Three days from now we will have moved on. Maybe it will take four or five. But honestly, after the weekend, few of us will ever think of Haiti again. The next news story will come along and Haiti will be relegated to history. But three days from now and a week from now, the situation in Haiti will be far worse than it is today. The devastation will be more complete. The pain will be greater. The country has been devastated and it will take years to recover. At the end of the year when the best photographs of 2010 are revealed, the photos of Haiti, that make us weep today, will be nearly forgotten. By then they will be old news, eleven and a half months removed from the headlines. We’ll think, “Oh right, I remember that.” And then we will scroll down to the next photo.
Postman calls the world brought about and fostered by television a “peek-a-boo world” “where now this event, now that, pops into view for a moment, then vanishes again. It is a world without much coherence or sense; a world that does not ask us, indeed, does not permit us to do anything; a world that is, like the child’s game of peek-a-boo, entirely self-contained. But like peek-a-boo, it is also endlessly entertaining.”
And isn’t that what the Haiti earthquake is for most of us? It is entertainment. That sounds cold but it is exactly the case.

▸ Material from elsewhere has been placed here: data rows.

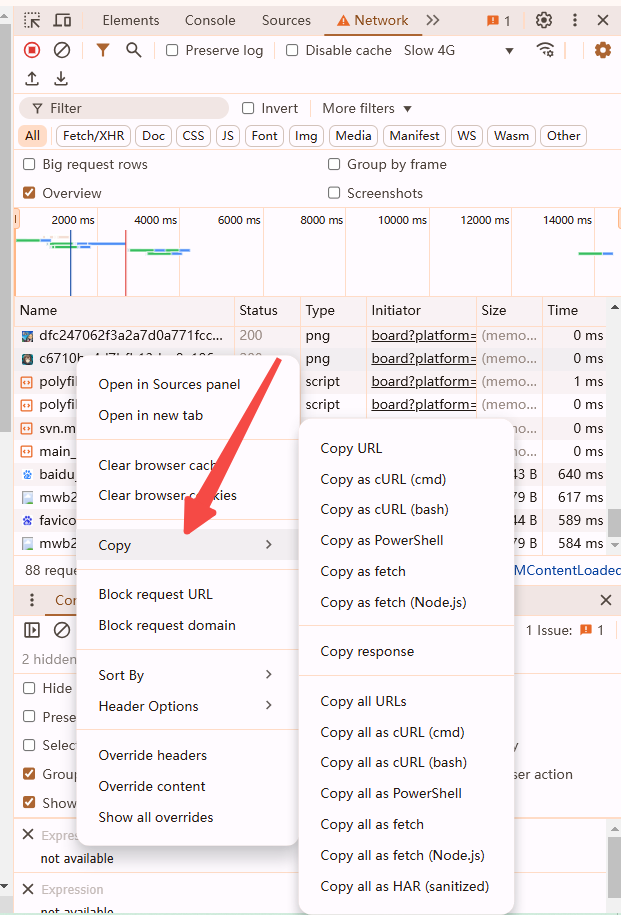This screenshot has height=915, width=621.
Task: Expand Sort By submenu
Action: [185, 675]
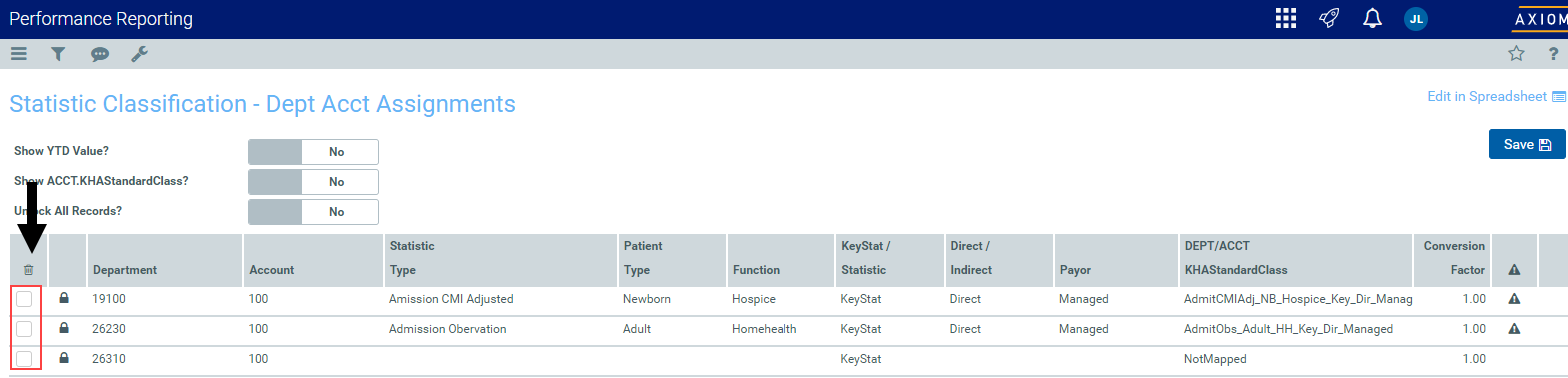
Task: Open the Edit in Spreadsheet link
Action: 1496,96
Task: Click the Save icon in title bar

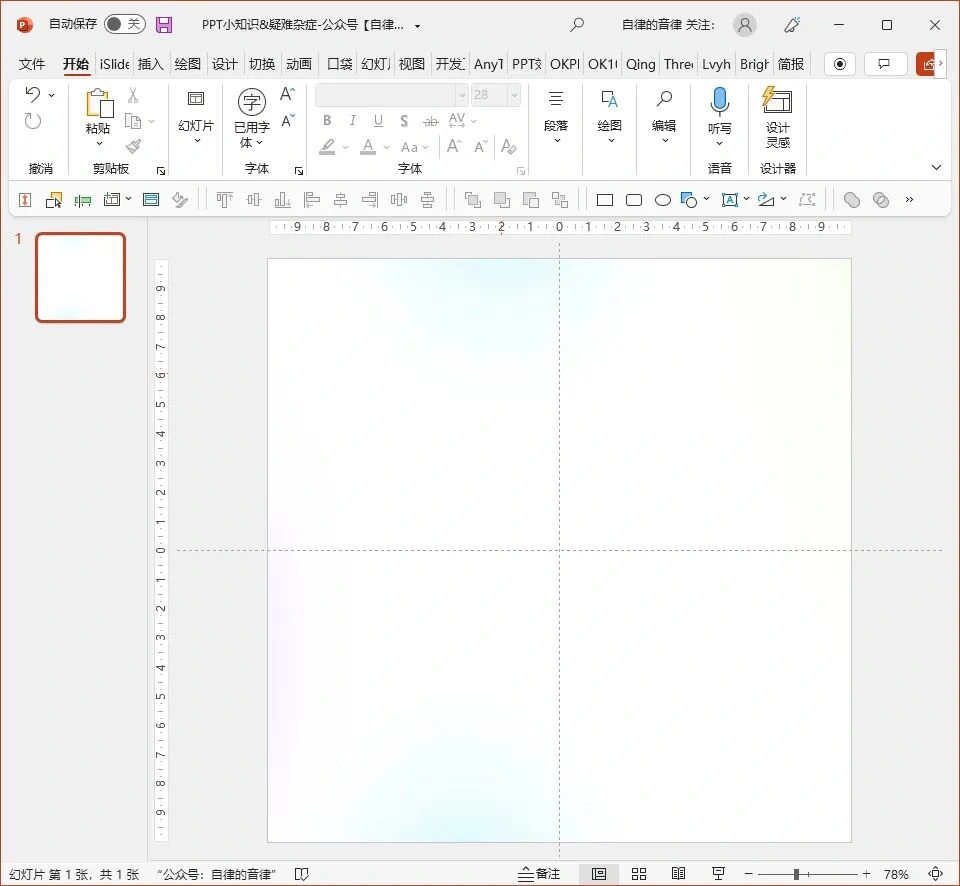Action: click(x=164, y=24)
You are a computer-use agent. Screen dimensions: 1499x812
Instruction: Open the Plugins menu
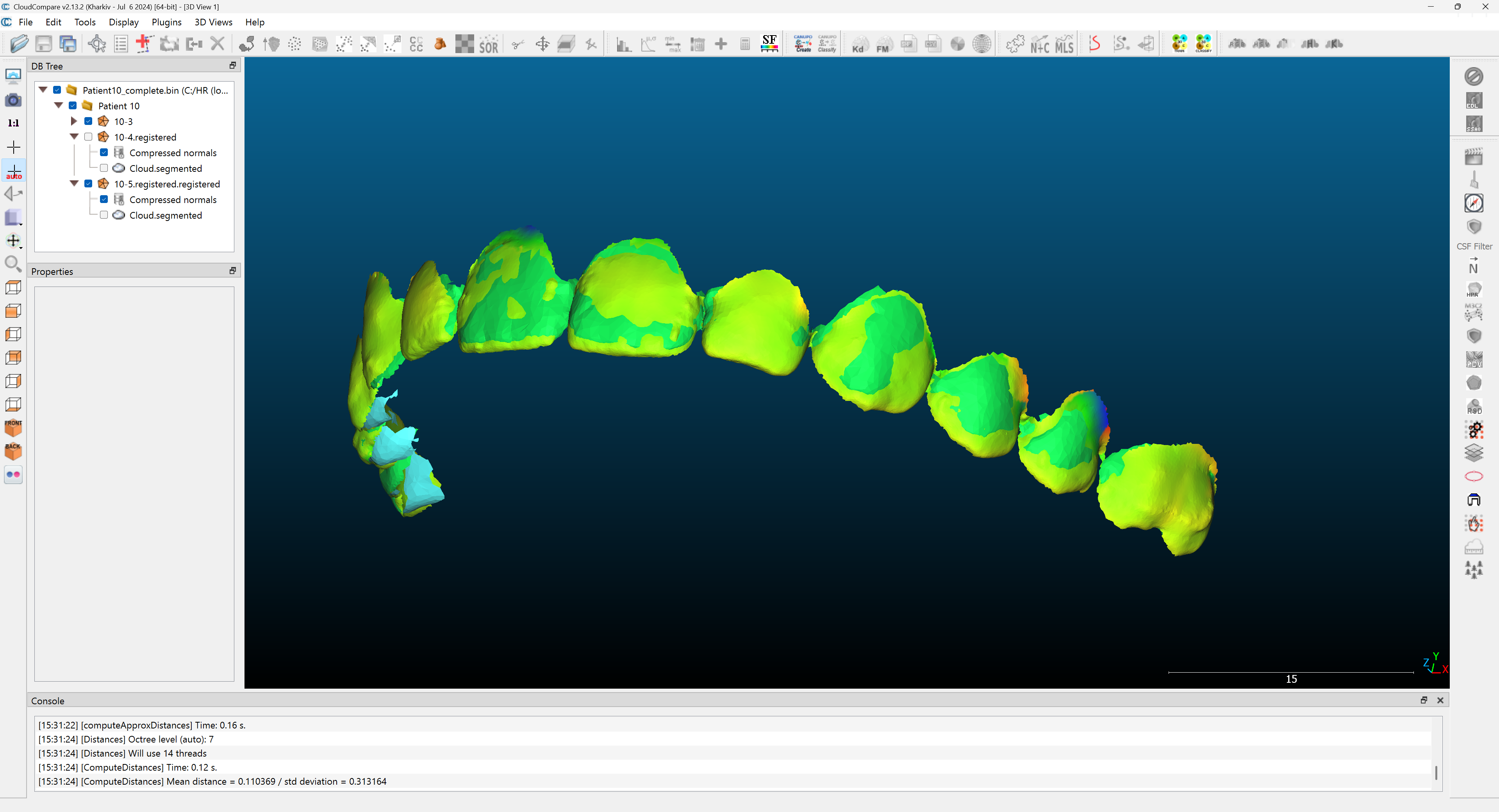166,22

If we turn on the television and watch those images and do nothing about it before moving on to the next news item, have we not merely been entertained?

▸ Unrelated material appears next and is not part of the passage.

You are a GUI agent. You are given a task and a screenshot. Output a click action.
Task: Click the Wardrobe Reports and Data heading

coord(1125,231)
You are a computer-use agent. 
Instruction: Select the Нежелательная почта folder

In one regard I have to turn from Postman. Postman, though he knew his Bible well, was not a Christian and did not understand the power of prayer. Though we may be impotent to act, to actually go to Haiti and give aid, we can ask God to accomplish his purposes, even through so devastating a situation. We can pray for the nation and its people. We should pray for them, even, and especially for brothers in sisters in Christ who live in that country. We should pray that as people from around the world head to Haiti to feed the hungry and heal the sick, that they would take the gospel with them. And we can consider giving financially to credible organizations that will be involved in relief efforts (such as Compassion). It turns out that we are not entirely impotent in the aftermath of this great disaster.